Episode05-1 勝利の恩恵は困惑の始まり

「みてよほら、僕が一面!」

 自分が一面を飾る新聞を手に、アルベールがレナスの元へとやってきたのは試合の翌日のことであった。

「…聞こえてるから、もう少し小さな声でお願い」

 無駄に元気なアルベールとは対照的に、レナスの顔色は悪い。原因は勿論二日酔いだ。

 ヴィートのおごりだというので調子に乗り、昨日はいつもの3倍も飲んでしまった。

 案の定昨晩の記憶はほとんど無く、気がついたらよりにもよって騎士団の仮眠室で爆睡していた。

 お陰で頭痛はいつもより酷く、アルベールの声は酷くこたえる。

「あとこの雑誌と、これとこれにも写真が載ってるんだ」

 さあ僕を見て!と、子犬のようにまとわりつくアルベールに根負けし、レナスは彼が手にする雑誌を受け取る。

 彼が持っているのは若者向けのゴシップ誌だ。

 ステイツや英国の映画スターを主に取り扱うが、見てくれの良い王子などが紙面を飾る事も多い。

 特にヴィンセントはウケが良いらしく、アルベール以上に取り上げられる事が多かった。
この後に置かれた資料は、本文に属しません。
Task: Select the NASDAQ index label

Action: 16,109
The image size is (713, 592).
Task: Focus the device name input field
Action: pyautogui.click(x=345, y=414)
 今回もアルベール以上に紙面を割いているのはヴィンセント。キアラが見たらまたいじけるなと苦笑しつつ眺めていたが、とある写真の前でレナスは唐突に息をのむ。

 理由は、ヴィンセントの写真の横に、最も加わって欲しくない男の姿が写っていたからだ。

「…なんでヒューズがいるのよ」

「それより僕の…」

「なんでだってきいてんの!」

 思わずアルベールを締め上げれば、僕にわかるわけ無いだろうと泣き言が帰ってくる。

「…でもたかだか1ページだしさ。ちょっとした気まぐれみたいなもんだよ」

 昨日は3人の連係プレイで勝ったような物だしとアルベールがつげれば、レナスは渋々彼を放す。

「あ、でも誤解しないでよ! この雑誌の所為で僕の所に女の子が沢山来ても、僕の心はレナスさんの物だから」

「…女の子、くるんだ」

 その一言をアルベールは自分への嫉妬だと受け取り上機嫌になる。

 だが彼女が見ていたのは、もちろん彼の写真ではなかった。